Brewer called legislators into the State Capitol at 5 p.m. last Tuesday, and kept them there until they passed the bill at 3:40 a.m. According to Arizona State Rep. Kelly Townsend (R-Mesa), a Tea Party leader, the 600-page bill was presented at the last minute to legislators, who were told they would be voting on it within a few hours – not enough time to thoroughly examine it. Legislators were instructed not to ask any questions, nor vote yes on any amendments. One of the amendments they were forced to turn down would have created a Pat Tillman license plate to benefit veterans and their families (fortunately it was added to another bill a couple of days later and passed).
Kelly sent a mass email to Republicans around the state after the debacle, blowing the lid off Brewer's underhanded tactics, which included this appalling story, “One Republican legislator whom I won't name told me that when they were in the Governor's office, they were offered help on their next reelection campaign and an assurance that they would win if they voted for the expansion.”

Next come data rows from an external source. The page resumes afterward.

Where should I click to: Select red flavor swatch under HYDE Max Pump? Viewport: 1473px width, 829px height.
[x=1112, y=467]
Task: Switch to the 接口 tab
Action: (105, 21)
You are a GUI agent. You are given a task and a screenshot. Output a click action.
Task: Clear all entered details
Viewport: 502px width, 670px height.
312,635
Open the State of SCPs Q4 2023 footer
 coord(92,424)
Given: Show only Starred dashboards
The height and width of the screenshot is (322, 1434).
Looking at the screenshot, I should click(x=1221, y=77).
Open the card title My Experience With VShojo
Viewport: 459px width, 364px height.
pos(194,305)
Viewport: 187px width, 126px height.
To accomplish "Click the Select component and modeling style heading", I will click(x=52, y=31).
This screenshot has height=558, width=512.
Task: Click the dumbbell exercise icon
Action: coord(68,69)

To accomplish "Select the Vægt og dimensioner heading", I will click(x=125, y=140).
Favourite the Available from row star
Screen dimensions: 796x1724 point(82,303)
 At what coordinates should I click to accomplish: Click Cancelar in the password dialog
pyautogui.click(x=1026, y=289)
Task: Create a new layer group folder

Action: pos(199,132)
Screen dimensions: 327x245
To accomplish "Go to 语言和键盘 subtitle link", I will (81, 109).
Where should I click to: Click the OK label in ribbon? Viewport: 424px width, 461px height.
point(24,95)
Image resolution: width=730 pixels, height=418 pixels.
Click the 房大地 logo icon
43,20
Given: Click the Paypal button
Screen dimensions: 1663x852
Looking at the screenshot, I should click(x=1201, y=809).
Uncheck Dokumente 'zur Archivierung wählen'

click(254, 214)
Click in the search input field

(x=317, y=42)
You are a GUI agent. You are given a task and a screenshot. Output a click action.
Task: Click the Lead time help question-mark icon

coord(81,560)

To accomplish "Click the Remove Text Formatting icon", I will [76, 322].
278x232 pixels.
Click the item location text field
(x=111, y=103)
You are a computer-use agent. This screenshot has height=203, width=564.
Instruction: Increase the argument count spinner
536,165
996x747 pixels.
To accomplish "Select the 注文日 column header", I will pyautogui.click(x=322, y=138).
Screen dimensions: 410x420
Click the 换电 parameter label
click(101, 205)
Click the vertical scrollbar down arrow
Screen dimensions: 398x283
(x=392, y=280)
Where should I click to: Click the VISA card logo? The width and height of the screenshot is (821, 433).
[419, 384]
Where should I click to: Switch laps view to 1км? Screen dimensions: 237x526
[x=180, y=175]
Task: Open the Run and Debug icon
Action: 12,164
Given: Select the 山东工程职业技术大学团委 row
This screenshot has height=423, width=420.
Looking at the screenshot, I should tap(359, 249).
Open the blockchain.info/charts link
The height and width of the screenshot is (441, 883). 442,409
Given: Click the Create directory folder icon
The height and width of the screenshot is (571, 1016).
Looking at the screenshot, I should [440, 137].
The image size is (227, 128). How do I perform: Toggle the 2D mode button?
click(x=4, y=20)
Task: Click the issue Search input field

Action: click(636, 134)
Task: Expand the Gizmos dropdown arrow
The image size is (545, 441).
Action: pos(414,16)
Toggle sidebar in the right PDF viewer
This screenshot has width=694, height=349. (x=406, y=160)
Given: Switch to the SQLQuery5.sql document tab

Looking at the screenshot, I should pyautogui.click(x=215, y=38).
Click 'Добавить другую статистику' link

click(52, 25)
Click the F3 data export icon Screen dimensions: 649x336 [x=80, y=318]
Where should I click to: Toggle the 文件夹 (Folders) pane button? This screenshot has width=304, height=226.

Legislators who dared to speak up against Brewer’s Medicaid expansion had their bills vetoed by Brewer in retaliation. In May, Brewer said she would continue to veto unrelated bills until Republicans agreed to expand Medicaid. She brazenly admitted, "I warned that I would not sign additional measures into law until we see resolution of the two most pressing issues facing us: adoption of a fiscal 2014 state budget and plan for Medicaid. It is disappointing I must demonstrate the moratorium was not an idle threat." One of the bills she vetoed in retaliation would have allowed people to sue over violations of religious freedoms.